Intégré depuis maintenant un an, dans la Fonction publique, Pierre-Henry Dodart souligne l’exemplarité de la DGAFP et du Ministère de l’Europe et des Affaires Etrangères pour l’année 2018 en matière d’insertion professionnelle des personnes handicapées sur des postes à responsabilité. Cependant, « on observe encore une absence de recrutement dans le corps d’inspection, des sous-préfets et des administrateurs de la DGSE . Chacun doit contribuer et donner l’exemple ! ». Il encourage également d’autres vocations : « Une situation de handicap est contextuelle : ce n’est pas parce que l’on ne peut pas courir, comme moi, que l’on n’est pas capable d’élaborer et de concevoir des politiques publiques.

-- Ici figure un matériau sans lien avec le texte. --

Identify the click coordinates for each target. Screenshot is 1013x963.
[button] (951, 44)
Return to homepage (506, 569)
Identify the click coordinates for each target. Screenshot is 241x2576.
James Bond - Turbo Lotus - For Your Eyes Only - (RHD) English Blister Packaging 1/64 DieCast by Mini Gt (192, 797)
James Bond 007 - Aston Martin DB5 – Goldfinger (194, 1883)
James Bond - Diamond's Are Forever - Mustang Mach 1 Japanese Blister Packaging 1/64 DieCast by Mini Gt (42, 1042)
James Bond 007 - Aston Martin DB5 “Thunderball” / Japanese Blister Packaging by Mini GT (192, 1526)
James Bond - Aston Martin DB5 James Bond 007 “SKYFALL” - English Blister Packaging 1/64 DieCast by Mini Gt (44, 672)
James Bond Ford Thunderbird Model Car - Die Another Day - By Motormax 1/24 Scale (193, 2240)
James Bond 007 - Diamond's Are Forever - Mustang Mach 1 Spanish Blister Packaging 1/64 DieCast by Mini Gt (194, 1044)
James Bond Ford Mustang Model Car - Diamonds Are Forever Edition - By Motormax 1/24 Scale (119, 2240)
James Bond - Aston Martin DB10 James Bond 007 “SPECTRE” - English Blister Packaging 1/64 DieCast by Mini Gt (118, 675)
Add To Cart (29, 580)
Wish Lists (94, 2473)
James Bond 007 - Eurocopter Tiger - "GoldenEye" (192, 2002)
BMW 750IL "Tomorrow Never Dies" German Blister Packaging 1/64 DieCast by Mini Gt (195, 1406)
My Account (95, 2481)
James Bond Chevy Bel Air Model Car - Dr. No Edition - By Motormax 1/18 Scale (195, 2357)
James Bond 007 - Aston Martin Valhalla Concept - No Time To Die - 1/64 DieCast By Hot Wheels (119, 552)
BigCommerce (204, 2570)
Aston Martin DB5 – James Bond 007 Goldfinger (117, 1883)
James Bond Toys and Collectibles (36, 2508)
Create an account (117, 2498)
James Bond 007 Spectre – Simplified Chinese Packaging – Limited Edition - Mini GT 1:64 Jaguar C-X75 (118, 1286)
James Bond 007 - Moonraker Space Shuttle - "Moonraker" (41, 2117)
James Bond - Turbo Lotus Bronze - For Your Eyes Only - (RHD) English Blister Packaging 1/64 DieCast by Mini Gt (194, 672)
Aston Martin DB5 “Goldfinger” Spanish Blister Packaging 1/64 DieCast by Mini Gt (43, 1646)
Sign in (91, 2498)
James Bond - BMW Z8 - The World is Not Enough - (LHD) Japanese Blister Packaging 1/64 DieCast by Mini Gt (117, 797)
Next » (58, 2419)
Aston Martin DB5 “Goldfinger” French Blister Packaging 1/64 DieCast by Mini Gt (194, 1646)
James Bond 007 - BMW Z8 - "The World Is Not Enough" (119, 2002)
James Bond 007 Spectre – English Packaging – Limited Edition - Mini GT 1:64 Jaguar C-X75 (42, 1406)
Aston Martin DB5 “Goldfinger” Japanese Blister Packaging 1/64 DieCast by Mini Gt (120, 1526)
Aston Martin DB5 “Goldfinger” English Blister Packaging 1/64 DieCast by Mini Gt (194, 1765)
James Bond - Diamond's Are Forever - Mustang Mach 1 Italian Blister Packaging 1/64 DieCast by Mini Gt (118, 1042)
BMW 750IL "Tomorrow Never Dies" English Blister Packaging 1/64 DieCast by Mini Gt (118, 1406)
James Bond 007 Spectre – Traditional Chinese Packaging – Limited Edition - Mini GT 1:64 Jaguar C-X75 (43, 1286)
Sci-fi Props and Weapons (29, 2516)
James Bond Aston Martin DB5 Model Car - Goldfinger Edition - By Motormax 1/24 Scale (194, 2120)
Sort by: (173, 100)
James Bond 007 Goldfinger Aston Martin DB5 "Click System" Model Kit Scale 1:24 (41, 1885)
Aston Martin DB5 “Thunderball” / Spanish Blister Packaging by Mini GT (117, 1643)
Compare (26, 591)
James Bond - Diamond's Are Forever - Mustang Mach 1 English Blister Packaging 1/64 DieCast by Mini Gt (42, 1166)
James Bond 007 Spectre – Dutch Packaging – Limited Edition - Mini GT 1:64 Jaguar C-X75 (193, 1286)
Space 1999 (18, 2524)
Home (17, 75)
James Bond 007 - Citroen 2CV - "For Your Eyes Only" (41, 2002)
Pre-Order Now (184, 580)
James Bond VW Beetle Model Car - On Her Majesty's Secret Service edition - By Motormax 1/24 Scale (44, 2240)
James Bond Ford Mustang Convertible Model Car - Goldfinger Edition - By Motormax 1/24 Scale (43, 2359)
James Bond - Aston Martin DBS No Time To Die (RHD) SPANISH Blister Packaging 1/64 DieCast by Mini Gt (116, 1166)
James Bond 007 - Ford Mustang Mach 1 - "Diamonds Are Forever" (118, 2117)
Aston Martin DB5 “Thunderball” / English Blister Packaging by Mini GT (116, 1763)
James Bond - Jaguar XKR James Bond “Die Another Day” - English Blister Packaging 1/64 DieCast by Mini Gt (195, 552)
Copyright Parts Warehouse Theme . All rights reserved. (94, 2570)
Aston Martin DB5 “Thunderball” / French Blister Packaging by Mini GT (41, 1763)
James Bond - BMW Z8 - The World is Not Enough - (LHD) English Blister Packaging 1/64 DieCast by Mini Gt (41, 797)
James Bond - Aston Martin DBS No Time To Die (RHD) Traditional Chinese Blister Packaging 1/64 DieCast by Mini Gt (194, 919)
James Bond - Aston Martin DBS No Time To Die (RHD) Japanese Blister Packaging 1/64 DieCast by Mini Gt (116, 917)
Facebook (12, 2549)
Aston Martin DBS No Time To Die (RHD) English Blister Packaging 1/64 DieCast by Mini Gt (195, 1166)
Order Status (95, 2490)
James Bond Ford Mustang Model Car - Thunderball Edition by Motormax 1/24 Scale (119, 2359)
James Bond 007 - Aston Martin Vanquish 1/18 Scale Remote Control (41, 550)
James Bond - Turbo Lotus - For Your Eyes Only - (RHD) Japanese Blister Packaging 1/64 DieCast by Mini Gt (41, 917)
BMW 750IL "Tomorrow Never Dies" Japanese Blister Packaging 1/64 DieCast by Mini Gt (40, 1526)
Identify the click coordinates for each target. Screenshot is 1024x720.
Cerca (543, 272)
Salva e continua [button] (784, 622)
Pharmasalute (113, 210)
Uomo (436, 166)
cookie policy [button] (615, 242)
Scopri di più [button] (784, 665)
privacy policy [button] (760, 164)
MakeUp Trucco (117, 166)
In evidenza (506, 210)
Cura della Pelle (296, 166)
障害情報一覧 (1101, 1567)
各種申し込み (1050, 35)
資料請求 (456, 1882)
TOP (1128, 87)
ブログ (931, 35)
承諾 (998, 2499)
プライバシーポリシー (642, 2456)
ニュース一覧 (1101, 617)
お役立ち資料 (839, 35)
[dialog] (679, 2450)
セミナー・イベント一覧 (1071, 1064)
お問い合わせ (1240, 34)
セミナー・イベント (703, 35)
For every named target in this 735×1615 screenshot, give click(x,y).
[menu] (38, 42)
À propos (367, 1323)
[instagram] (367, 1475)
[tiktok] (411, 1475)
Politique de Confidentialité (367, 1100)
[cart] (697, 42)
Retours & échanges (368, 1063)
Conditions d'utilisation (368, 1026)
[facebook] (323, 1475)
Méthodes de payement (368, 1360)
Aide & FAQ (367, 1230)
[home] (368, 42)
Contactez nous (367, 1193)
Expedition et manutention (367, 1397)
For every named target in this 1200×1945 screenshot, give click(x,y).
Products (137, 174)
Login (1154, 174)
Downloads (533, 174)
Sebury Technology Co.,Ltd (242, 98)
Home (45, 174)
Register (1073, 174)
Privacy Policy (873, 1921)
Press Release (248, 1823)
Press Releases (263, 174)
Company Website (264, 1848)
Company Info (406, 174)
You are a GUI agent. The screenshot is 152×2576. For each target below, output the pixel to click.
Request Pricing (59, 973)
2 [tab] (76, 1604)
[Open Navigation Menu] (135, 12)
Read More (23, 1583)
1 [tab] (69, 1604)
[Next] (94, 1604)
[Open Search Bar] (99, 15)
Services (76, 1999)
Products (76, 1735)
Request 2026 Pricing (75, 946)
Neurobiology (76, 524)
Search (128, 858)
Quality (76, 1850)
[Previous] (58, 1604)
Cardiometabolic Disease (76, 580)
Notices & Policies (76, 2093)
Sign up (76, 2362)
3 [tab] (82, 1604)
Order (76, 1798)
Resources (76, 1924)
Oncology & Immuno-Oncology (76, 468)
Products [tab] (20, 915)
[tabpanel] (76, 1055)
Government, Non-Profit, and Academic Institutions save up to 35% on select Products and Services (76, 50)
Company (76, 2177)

Si l’on candidate, il faut savoir pourquoi on y va et être à la hauteur des enjeux. Il faut garder à l’esprit que ce n’est pas seulement une carrière individuelle qui est en jeu, mais aussi la légitimité d’un dispositif qui va permettre une société plus inclusive ».
Un avis partagé par Nicolas de Saussure tant sur l’aspect du recrutement que du parcours professionnel : « Il apparaît très important, pour les années à venir, de pouvoir anticiper davantage les recrutements. Il serait idéal que les ministères ouvrent des postes chacun à tour de rôle. Ils sont actuellement insuffisamment mobilisés et une mobilisation collective des ministères est indispensable. Pour cette année, je tiens à souligner l’implication du Ministère de la Justice qui a lancé un recrutement par cette voie.
Nous devons, côté DGAFP , en communiquant davantage sur ce dispositif, rassurer les ministères employeurs sur les retours extrêmement positif des premiers recrutements. Cette anticipation permet également de définir au mieux le besoin d’aménagement et de mettre en place le moment venu, au cas par cas, la ou les mesures appropriées en vue de garantir des conditions d’exercice des fonctions exemptes de toute forme de discrimination. Au-delà, nous devons travailler sur les déroulés de carrière, pour offrir, selon les situations de handicap, l’aménagement de poste qui en découle et les appétences des personnes, des postes tournés vers le management et des postes mettant davantage en valeur l’expertise pointue ».